Comparisons of protein coding genes (CDS), introns, and intergenic spacers (IGS) at the IR, LSC, and SSC regions of the chloroplast genomes.
| Sesame/Olea | Sesame/Nicotiana | Sesamum/Panax | ||||||||||||||||||||
| Region | NG | LD (IE) | NP | ND | Ks | Ka | Ka/Ks | NG | LD (IE) | NP | ND | Ks | Ka | Ka/Ks | NG | LD (IE) | NP | ND | Ks | Ka | Ka/Ks | |
| CDS | LSC | 62 | 60 (22) | 1417 | 0.0323 | 0.0815 | 0.0189 | 0.23 | 62 | -306 (22) | 2471 | 0.0564 | 0.1686 | 0.0280 | 0.17 | 62 | -21 (21) | 2711 | 0.0617 | 0.1511 | 0.0404 | 0.27 |
| IR | 12 | -536 (17) | 127 | 0.0091 | 0.0113 | 0.0082 | 0.73 | 12 | -659 (17) | 212 | 0.0152 | 0.0270 | 0.0170 | 0.63 | 12 | -187 (17) | 233 | 0.0167 | 0.0296 | 0.0182 | 0.61 | |
| SSC | 12 | -213 (30) | 1004 | 0.0706 | 0.1398 | 0.0558 | 0.40 | 12 | -393 (30) | 1599 | 0.1125 | 0.2534 | 0.0878 | 0.35 | 12 | -330 (30) | 1699 | 0.1198 | 0.2447 | 0.1010 | 0.41 | |
| TOTAL | 86 | -689 (69) | 2548 | 0.0353 | 0.0660 | 0.0276 | 0.42 | 86 | -1358 (69) | 4282 | 0.0595 | 0.1630 | 0.0388 | 0.24 | 86 | -538 (68) | 4643 | 0.0644 | 0.1502 | 0.0497 | 0.33 | |
| Intron | LSC | 13 | -8 | 492 | 0.0546 | - | - | - | 13 | -309 | 836 | 0.0939 | - | - | - | 13 | -288 | 922 | 0.1035 | - | - | - |
| IR | 5 | -4 | 22 | 0.0061 | - | - | - | 5 | 347 | 35 | 0.0106 | - | - | - | 5 | 17 | 54 | 0.0149 | - | - | - | |
| SSC | 1 | -18 | 92 | 0.0868 | - | - | - | 1 | -68 | 141 | 0.1326 | - | - | - | 1 | 57 | 128 | 0.1292 | - | - | - | |
| TOTAL | 19 | -30 | 606 | 0.0442 | - | - | - | 19 | -30 | 1012 | 0.0763 | - | - | - | 19 | -214 | 1104 | 0.0817 | - | - | - | |
| IGS | LSC | 81 | -1425 | 2416 | 0.0826 | - | - | - | 81 | -675 | 3982 | 0.1462 | - | - | - | 82 | -221 | 4074 | 0.1494 | - | - | - |
| IR | 19 | -117 | 106 | 0.0202 | - | - | - | 19 | 99 | 180 | 0.0337 | - | - | - | 19 | -101 | 212 | 0.0399 | - | - | - | |
| SSC | 12 | 126 | 105 | 0.1401 | - | - | - | 12 | -397 | 610 | 0.2039 | - | - | - | 12 | -627 | 571 | 0.2082 | - | - | - | |
| TOTAL | 112 | -1416 | 326 | 0.0760 | - | - | - | 112 | -973 | 4772 | 0.1343 | - | - | - | 113 | -949 | 4857 | 0.1379 | - | - | - | |
| TOTAL | 217 | -2135 | 3480 | 0.0487 | - | - | - | 217 | -2361 | 10066 | 0.0901 | - | - | - | 218 | -1701 | 10604 | 0.0946 | - | - | - | |
This is a summary table of each calculation from three different comparisons of Sesamum vs.Olea, Sesamum vs.
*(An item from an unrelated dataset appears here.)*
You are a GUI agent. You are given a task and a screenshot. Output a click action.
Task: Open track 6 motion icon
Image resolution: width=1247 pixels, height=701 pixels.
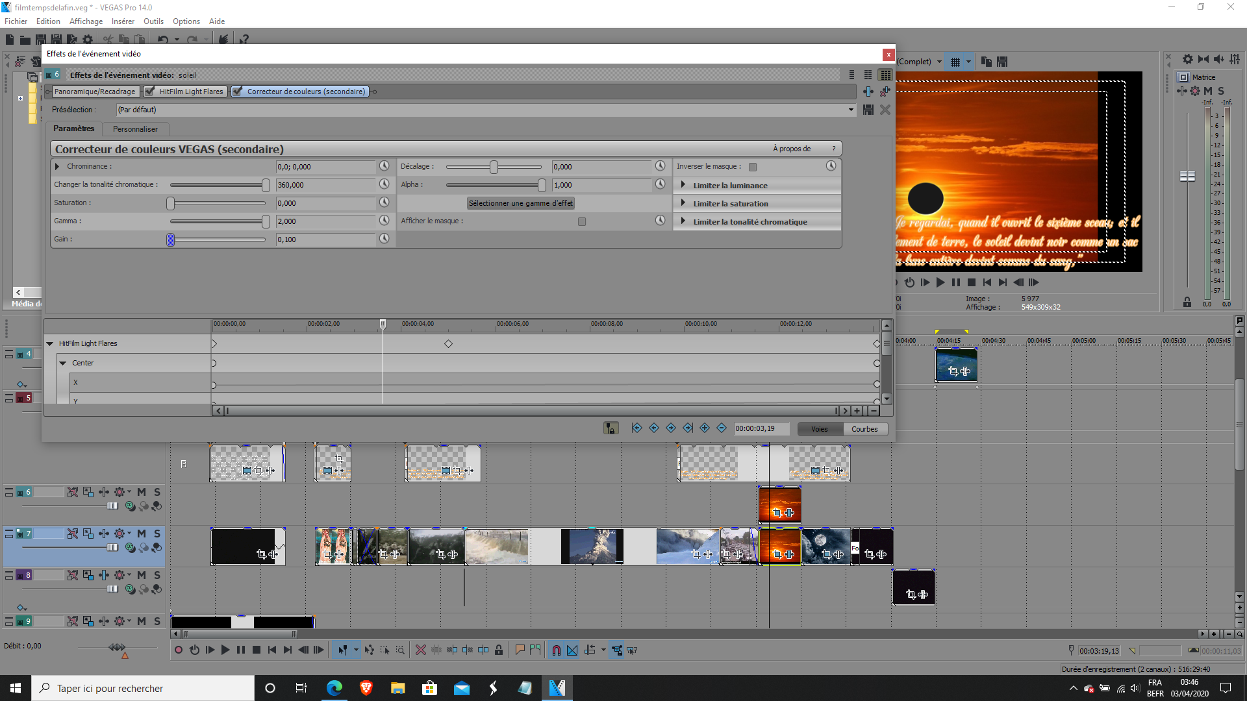pos(88,492)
Nicotiana, and Sesamum vs. Panax. The rps 12 gene is included in the LSC region. Abbreviations: NG, The numbers of genes; LD, the length differences; IE, the indel events; NP, the numbers of polymorphic sites; ND, the nucleotide differences; Ks, the synonymous substitution differences; and Ka, the nonsynonymous substitution differences.
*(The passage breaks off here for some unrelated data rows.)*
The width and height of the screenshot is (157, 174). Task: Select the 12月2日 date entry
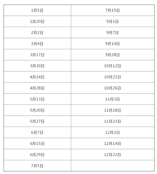click(113, 132)
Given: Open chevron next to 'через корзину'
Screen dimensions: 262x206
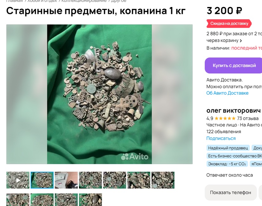Looking at the screenshot, I should point(241,41).
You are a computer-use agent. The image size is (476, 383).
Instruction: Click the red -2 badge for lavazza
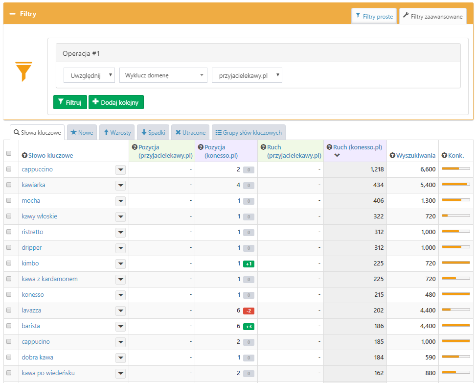[x=249, y=311]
Figure 6The levels of evolutionary divergences among the SSC, LSC, and IR regions of cp genomes
. Y-axis represents the sequence divergences. The IR region evolves slower than the SSC or the LSC regions regardless the CDS, intron and IGS.
Figure 7The correlation pattern of indel numbers and indel sizes among three cp genomes.
The X-axis and Y-axis represent the indel sizes in base pair and indel numbers, respectively.